I'm interested in hearing about capabilities that libraries may need and getting design feedback.
Introduction
String
performs many Unicode operations using a mix of internal and publicly available functionality in the stdlib. The stdlib provides some limited general-purpose Unicode API, though this is a very dusty corner of the stdlib. We want to enable libraries to vend their own String
-like types and functionality.
One interesting use case to consider are ephemeral byte strings backed by chunks of data in contiguous memory. These chunks of data could be synchronous (i.e. Sequence
/Iterator
) or asynchronous (i.e. AsyncSequence
/AsyncIterator
). Their buffers are ephemeral, meaning there is no general way to fully reset the stream back to an earlier state (i.e. there is no Index
). The buffers might not be segmented along code unit, scalar, or grapheme cluster boundaries, meaning that a produced value might span segments.
We're aiming for a solution that provides:
- Simple, composable pieces to build up abstraction hierarchies
- Efficient, safe buffer-based interfaces to drill down through abstraction hierarchies
- A strategy for library-extensibility as well as compatibility with existing stdlib API and concepts
Note: Many of the approaches proposed are dependent on recently developed features such as typed throws and non-escapable values, whose ABI impacts may not be fully fleshed out. This may motivate splitting functionality across multiple proposals and releases
Decoding and Character
API
Errors
Validation API and producing errors as part of decoding is an often-requested feature. Below are errors related to Unicode encodings:
extension Unicode.UTF8 {
public enum DecodingError: Error {
case expectedStarter
case expectedContinuation
case overlongEncoding
case invalidCodePoint
case invalidStarterByte
}
}
extension Unicode.UTF16 {
public enum DecodingError: Error {
case expectedTrailingSurrogate
case unexpectedTrailingSurrogate
}
}
extension Unicode.UTF32 {
public enum DecodingError: Error {
case invalidCodePoint
}
}
Alternative: a single error enum, noting that some error cases are irrelevant in some encodings
Alternative / Investigation: making the error type an associated type on a protocol for library-provided encodings to customize
When it comes to validating bytes, the byte source might be ephemeral (e.g. a single-pass Sequence
) or it might be possible to re-visit contents by position (e.g. a Collection
).
extension Unicode.UTFX { // `UTFX` meaning UTF8, UTF16, and UTF32
public struct CollectionDecodingError<Index: Comparable>: Error {
public var kind: Unicode.UTFX.DecodingError
public var range: Range<Index>
}
public struct ByteStreamDecodingError: Error {
public var kind: Unicode.UTFX.DecodingError
public var bytes: (UInt8, UInt8?, UInt8?)
}
}
Knowing the kind of encoding error and bytes involved can be very helpful. Overlong encodings are often an intentional attempt to compromise security. Some systems may want to use custom error-correction (i.e. 128 distinct replacement characters) such that the corrected bytes are valid Unicode while also preserving the original bits. Additionally, knowing the encoding error can be helpful for debugging.
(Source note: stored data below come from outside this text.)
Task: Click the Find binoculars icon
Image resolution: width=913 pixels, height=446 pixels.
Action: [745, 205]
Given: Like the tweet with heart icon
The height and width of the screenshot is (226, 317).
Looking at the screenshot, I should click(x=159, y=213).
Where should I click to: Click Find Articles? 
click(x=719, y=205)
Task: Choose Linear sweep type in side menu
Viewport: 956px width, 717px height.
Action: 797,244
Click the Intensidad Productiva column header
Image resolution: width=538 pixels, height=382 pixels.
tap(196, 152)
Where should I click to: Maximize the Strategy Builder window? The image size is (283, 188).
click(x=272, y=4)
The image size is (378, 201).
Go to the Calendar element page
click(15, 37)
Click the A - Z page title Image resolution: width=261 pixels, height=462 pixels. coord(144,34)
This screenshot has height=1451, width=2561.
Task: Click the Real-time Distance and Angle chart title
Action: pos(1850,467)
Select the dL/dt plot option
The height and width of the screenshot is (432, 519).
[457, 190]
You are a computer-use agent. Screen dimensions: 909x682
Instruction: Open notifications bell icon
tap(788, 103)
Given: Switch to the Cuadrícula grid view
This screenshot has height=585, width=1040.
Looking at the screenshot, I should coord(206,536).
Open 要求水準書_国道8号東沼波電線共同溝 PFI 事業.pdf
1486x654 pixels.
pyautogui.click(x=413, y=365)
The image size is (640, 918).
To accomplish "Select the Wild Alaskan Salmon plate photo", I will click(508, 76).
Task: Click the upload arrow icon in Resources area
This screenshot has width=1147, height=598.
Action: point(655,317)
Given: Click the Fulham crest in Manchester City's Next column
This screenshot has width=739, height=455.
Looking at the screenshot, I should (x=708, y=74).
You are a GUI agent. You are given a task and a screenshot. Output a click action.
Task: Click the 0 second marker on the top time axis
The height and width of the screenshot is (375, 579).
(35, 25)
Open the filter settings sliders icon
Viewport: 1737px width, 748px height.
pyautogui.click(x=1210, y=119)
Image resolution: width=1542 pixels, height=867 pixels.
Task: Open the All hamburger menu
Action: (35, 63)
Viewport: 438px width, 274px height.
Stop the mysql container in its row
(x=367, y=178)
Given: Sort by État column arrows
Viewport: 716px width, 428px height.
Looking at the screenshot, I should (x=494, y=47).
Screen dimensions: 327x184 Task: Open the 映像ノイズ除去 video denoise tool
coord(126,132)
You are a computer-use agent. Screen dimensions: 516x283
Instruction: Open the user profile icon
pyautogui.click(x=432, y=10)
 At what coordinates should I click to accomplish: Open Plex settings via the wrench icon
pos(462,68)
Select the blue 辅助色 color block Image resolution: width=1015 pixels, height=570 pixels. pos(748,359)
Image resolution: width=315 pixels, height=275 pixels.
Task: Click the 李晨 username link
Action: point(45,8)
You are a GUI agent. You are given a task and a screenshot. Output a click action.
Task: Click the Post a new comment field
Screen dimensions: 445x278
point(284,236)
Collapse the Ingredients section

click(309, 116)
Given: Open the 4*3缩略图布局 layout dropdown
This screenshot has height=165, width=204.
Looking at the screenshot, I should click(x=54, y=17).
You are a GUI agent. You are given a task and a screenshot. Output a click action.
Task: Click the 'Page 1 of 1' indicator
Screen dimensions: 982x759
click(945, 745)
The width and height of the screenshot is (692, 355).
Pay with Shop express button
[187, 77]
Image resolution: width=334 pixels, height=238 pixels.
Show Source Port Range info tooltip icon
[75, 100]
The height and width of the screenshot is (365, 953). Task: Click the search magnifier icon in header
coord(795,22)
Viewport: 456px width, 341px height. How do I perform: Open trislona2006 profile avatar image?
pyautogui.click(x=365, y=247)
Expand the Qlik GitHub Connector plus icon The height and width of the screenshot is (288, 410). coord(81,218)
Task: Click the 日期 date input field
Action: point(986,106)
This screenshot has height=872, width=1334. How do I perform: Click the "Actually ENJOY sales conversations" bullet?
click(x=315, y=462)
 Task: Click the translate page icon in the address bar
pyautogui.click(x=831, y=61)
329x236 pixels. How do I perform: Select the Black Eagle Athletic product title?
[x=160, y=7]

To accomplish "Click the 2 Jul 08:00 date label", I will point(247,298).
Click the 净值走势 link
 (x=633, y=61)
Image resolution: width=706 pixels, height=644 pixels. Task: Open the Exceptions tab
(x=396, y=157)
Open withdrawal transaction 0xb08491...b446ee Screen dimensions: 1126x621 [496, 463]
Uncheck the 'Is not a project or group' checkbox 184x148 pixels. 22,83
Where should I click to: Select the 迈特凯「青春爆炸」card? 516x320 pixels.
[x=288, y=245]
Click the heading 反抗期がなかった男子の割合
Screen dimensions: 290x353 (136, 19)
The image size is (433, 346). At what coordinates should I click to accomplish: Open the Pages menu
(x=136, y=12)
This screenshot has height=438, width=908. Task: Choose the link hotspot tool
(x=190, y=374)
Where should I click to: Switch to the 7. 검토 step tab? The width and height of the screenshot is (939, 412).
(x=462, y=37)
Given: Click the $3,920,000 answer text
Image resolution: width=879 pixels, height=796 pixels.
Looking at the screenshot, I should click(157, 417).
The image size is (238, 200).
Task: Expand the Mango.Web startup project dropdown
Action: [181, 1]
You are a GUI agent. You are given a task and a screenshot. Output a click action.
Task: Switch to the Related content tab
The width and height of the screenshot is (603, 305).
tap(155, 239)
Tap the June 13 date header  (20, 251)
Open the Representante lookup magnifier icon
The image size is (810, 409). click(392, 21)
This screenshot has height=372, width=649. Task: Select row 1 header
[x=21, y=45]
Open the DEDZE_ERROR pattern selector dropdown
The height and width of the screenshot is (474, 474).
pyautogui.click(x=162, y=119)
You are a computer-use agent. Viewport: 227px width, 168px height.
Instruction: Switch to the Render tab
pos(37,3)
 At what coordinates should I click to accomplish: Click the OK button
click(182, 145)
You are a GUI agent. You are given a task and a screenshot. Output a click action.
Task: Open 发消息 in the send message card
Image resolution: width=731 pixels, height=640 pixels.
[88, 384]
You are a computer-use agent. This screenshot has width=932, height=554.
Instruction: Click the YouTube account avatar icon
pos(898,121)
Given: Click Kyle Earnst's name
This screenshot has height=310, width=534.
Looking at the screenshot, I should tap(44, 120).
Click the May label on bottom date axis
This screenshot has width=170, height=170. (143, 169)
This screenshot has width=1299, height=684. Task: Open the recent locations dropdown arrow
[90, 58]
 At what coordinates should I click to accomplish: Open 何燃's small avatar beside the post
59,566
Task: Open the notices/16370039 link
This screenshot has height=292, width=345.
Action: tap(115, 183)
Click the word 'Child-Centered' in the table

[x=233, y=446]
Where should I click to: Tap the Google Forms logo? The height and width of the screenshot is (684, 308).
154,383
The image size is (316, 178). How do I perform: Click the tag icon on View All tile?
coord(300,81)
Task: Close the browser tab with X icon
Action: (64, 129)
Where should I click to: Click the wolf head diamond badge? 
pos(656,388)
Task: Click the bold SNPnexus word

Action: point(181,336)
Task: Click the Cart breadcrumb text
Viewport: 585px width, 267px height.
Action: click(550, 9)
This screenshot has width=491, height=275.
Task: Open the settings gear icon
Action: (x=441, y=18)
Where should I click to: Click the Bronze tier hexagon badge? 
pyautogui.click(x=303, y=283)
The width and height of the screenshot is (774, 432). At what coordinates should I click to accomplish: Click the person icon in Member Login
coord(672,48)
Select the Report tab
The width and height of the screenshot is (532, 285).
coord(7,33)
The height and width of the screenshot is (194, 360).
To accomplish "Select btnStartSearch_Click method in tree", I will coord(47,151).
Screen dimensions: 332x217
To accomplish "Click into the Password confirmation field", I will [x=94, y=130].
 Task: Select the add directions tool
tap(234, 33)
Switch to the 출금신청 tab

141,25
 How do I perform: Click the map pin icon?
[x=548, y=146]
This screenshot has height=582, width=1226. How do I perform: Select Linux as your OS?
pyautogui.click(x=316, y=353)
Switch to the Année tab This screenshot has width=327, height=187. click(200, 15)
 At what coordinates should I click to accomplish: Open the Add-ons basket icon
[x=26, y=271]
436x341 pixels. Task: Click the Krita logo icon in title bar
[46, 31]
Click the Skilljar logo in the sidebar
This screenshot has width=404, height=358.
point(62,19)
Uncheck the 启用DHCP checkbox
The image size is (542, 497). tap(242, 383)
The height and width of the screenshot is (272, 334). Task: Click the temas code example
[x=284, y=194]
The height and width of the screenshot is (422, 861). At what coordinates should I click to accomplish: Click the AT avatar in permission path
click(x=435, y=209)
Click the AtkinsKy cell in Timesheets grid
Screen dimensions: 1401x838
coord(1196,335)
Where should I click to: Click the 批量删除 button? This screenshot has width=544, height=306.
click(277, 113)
Validation API and concerns are further discussed later in this document.
Endianness
Endianness (byte-ordering or memory ordering), denotes whether the first byte received contains the high bits or low bits of a code unit. It is relevant for multi-byte encodings (UTF-16 and UTF-32, but not UTF-8).
public enum Endianness {
case little
case big
/// The platform's native byte-ordering in memory
public static var native: Self
}
Alternative: Endianness could be considered in combination with the encoding, yielding e.g. UTF16BE
and UTF16LE
encodings. Or, it could be considered a property of a serialization format.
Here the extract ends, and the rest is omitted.